サカモトミユ(学生、放課後の観察者)
放課後の教室に西日が差し込み、くたびれた掲示板を照らしている。茶色く変色した画用紙に、文化祭の実行委員募集ポスターが斜めに貼られていた。その右上、銀色の画鋲が一つ抜け落ち、紙の角がくるりと丸まって宙に浮いている。薄い水色の用紙で、インクジェットで印刷された「〆切厳守」の文字は、薄日の中で色褪せて見えた。
この小さな「乱れ」は、昼休みか放課後すぐの騒がしい時間帯に生じたはずだ。誰かの手がぶつかったか、あるいは窓から吹き込んだ風か。授業中、数人の視線がその紙に向けられたのを私は見ていた。しかし誰も立ち上がり、画鋲を差し直すことはない。部活へ向かう先輩が、友達と笑いながら横を通り過ぎた。帰宅を急ぐ同級生が、リュックを背負ったまま一瞥した。皆、その光景を視界に捉えている。しかし、誰一人として剥がれた紙に触れようとはしなかった。
教室は一時的に、その微かな歪みを許している。
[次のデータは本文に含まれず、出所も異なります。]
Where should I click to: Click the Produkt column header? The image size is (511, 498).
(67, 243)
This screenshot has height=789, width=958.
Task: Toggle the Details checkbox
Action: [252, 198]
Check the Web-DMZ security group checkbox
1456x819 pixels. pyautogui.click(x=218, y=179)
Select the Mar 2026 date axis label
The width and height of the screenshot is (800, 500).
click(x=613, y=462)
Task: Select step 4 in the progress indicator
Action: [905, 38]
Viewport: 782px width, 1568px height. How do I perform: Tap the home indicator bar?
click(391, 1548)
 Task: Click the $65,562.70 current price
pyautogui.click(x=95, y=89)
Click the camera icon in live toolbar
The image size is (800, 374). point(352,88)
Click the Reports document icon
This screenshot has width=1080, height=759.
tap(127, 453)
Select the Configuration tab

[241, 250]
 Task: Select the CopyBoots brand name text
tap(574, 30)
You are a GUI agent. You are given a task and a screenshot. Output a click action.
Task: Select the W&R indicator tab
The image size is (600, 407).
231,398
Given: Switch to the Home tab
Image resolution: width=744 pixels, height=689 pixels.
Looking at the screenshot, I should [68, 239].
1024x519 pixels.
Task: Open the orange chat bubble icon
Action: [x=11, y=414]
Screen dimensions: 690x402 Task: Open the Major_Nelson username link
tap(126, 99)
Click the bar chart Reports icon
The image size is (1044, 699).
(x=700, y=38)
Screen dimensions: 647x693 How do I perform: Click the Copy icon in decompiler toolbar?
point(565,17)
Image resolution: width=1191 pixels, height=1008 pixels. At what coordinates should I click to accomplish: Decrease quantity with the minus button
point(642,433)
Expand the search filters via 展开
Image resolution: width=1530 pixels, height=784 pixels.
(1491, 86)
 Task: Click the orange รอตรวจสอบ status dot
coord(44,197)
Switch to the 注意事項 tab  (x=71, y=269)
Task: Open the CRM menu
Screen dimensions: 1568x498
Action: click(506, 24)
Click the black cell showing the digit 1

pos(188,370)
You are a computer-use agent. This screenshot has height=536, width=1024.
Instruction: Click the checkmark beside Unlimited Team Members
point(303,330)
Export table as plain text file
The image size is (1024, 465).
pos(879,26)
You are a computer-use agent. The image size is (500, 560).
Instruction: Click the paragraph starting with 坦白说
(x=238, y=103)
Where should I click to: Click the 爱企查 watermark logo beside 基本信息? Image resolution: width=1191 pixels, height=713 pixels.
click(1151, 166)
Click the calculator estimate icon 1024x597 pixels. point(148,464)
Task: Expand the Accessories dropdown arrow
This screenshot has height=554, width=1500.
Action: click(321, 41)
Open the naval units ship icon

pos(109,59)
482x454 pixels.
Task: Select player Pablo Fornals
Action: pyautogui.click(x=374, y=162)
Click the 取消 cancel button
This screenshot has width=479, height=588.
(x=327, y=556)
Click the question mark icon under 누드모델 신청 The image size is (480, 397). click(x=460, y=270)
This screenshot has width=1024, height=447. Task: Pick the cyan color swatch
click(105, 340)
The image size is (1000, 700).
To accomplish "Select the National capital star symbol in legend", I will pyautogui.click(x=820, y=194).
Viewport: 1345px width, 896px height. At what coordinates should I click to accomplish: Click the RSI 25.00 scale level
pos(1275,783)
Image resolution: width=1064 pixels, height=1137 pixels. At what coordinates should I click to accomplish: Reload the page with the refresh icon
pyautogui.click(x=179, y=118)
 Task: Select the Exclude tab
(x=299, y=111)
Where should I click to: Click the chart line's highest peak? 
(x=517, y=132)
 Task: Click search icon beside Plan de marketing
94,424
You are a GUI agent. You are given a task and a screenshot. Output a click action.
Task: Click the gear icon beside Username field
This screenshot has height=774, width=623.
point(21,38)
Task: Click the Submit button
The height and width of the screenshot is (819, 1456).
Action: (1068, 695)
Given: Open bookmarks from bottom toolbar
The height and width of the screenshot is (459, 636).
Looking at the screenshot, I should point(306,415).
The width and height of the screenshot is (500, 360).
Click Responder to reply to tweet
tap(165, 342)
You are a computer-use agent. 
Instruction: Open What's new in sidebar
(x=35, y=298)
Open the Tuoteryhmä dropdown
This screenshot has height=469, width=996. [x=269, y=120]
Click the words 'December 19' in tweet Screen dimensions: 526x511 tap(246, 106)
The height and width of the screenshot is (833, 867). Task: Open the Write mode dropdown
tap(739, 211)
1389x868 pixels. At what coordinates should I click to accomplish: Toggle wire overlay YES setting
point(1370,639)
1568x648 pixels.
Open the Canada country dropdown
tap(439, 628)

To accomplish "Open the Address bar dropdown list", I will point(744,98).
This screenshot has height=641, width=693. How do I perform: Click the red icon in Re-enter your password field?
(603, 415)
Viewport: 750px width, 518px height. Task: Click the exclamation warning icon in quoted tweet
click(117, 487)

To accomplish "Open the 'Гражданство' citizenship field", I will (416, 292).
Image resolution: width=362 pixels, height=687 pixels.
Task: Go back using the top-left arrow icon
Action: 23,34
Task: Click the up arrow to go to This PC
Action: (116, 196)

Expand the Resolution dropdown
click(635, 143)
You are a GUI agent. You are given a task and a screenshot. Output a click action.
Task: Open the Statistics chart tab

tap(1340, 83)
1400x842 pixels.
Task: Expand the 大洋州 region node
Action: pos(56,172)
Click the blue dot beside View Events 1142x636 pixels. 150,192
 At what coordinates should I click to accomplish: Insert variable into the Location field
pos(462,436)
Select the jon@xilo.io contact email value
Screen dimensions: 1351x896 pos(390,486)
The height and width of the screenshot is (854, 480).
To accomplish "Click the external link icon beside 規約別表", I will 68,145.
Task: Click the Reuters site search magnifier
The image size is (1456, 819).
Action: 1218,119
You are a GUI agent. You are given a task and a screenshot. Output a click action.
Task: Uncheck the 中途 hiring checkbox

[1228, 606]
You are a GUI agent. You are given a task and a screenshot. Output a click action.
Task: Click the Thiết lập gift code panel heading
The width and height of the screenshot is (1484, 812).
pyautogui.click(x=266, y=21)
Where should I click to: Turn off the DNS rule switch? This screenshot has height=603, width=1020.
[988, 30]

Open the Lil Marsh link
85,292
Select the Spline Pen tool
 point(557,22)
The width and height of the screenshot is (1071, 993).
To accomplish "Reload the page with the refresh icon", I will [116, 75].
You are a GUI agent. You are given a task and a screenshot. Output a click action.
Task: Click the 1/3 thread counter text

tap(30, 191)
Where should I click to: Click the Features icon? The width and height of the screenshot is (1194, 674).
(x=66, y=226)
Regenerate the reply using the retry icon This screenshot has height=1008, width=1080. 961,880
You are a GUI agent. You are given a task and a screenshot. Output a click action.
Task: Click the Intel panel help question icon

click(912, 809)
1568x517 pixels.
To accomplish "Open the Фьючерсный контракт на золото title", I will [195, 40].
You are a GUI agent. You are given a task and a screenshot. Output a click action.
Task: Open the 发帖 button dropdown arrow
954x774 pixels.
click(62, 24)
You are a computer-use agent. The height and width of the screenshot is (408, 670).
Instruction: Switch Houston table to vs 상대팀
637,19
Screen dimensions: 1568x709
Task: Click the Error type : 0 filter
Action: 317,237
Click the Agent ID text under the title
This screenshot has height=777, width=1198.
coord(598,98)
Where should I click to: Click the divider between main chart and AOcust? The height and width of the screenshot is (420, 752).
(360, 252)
壁と紙の間に生まれた僅かな隙間は、週末を跨いで二日間、そこに存在し続けるだろう。その存在は、ささやかな抵抗のようにも、はたまた諦めのようにも感じられた。金曜日の終わりの気怠さが、その小さな異常を、この空間の風景の一部として溶け込ませている。誰もが、直すほどの事態ではないと判断したのだ。
月曜の朝、教室の扉を開けると、そこにはぴたりと壁に収まったポスターが鎮座していた。元の位置に、いつもの顔で。それは誰かの手によって、確かに直されていた。早朝、一番に登校した先生か、委員会で早く来た生徒か。名乗らない誰かが、週末の僅かなほころびを修復し、何事もなかったかのような日常を再構築したのだ。
この教室には、言葉にならないまま引き継がれる役目がある。見過ごされた小さな不具合は、週末の間に静かに手入れされ、月曜日には清算される。私はその営みを、ただ遠巻きに眺めていた。